The answer to the first question is: not very steep. I've gone over the grades before but have illustrated it in somewhat more detail below. It's perfectly feasible with a 1% grade; basically, you have about 1100 feet for the two lines to meet, and one can ascend while the other descends. This would put the grade of the track in the station at 14 feet—slightly lower than the current railroad—and about 10 feet lower than the adjacent streets in the BU Campus.
[Quick clarifying update on the above chart: dashed lines for the Grand Junction and Turnpike show areas where their alignments are outside of the constrained right of way area; for the Grand Junction, across the BU Bridge, and for the Turnpike, towards the toll plaza.]
The long and short of it is that the further west you move West Station, the lower it can sit. If it were moved to Cambridge Street, it could be at a grade of 0 feet, well below the current grade, although it would be much further from the core of the BU Campus. Wherever it is is a compromise: further east is higher (really anywhere west of Ashford Street would be a split-grade station with ramps or stairways between the two lines) and further west is lower. It would also be possible to have the Grand Junction in the center and the Worcester Line split on the outside; this might be preferable to easily enable cross-platform transfers. NB: Drawing not to scale:
Is the vertical thickness of the Grand Junction viaduct expected to be about 8' or 9', given that the diagram seems to show the railhead 23' or 24' above the Interstate highway surface and we need less than 15' of clearance from the bottom of the bridge to the highway surface? And would putting the vertical supports on both sides of the bridge instead of only at the middle reduce the thickness of the bridge?
ReplyDeleteI've been wondering if building a transit way as a northward extension of Babcock St would be feasible, with it continuing into the median of a relocated Soldiers Field Road to N Harvard St. With such a configuration, several services that originate at Harvard and continue to West Station would be possible; I'm thinking the places these could continue to past West Station might include:
the portion of the B branch to the west of Babcock St
the portion of the B branch from Babcock St to the vicinity of the BU bridge, then follow at least part of the current bus route 47 toward Longwood
along Babcock St to Coolidge Corner, and then several routes from there: C branch to Reservoir; Longwood Ave; mirror part of the 66 and then part of 39 to end up at Forest Hills; mirror part of 66, a bit of 39, a bit of 14, and then most of 22 to end up at Ashmont
It seems like depressing the west end of I-90 in the constrained corridor by 5-10 feet below what is in your diagram, or figuring out how to build a thinner viaduct, or going for a slightly steeper railroad grade might improve a Babcock extension transit way environment.

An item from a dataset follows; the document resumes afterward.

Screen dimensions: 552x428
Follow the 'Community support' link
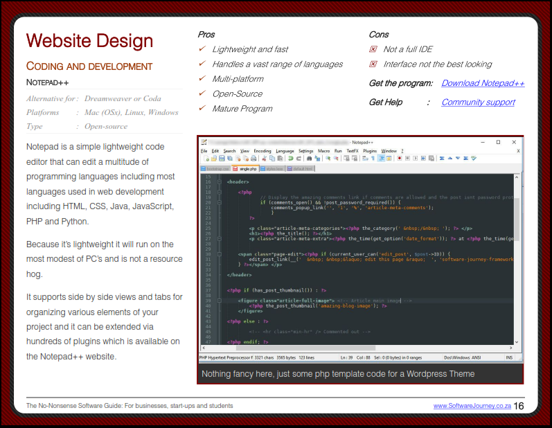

West Station also ought to have a BRT like bus station for highway buses (with passing lanes) designed so that a bus going along I-90 can stop at West Station with a minimum of extra distance traveled and time spent as a result of making the stop; it might make sense to make the bus station in each direction be accessible from the left lane (with the bus station getting 60' - 100' in between the eastbound mainline lanes and the westbound mainline lanes), and then have all of the Soldiers Field Road etc ramps in the right lane, to limit how much any merge friction involving Soldiers Field Road impedes the flow of buses. The design of the I-90 bus platforms should probably be such that the only way for a bus to exit the bus station is to resume traveling along I-90 in the same direction the bus was going when it entered the bus station. The goal would be to make the I-90 bus platforms work well enough that all of the intercity buses and MBTA express buses that travel along that part of I-90 would stop there.
I'm looking at the steep incline of the current turnpike elevation, and I'm assuming the current preferred alternative of keeping the highway on top will have a similar profile: In such a case, the 'elevated highway' alternative will require thousands of cars to drive up a steep grade every day for what - the next 50-75 years. This burns a lot of gas and emits a lot of CO2. In contrast, the 'rail on top' alternative you propose has a very flat overall profile... much less CO2 emitted per unit time.
ReplyDeleteI wonder if there is a way to quantify the two alternatives in terms of greenhouse gasses. MassDOT and the Commonwealth have greenhouse gas emissions goals after all. I wonder if, when numbers are run comparing the net deltas in energy required to lift all those single occupancy vehicles over a rail line against raising the rail over the highway, there is a substantial difference in the release of CO2 into the environment. My guess is yes, elevating the train will have a much lower carbon footprint. I hope that can strengthen the argument in favor of elevating the train.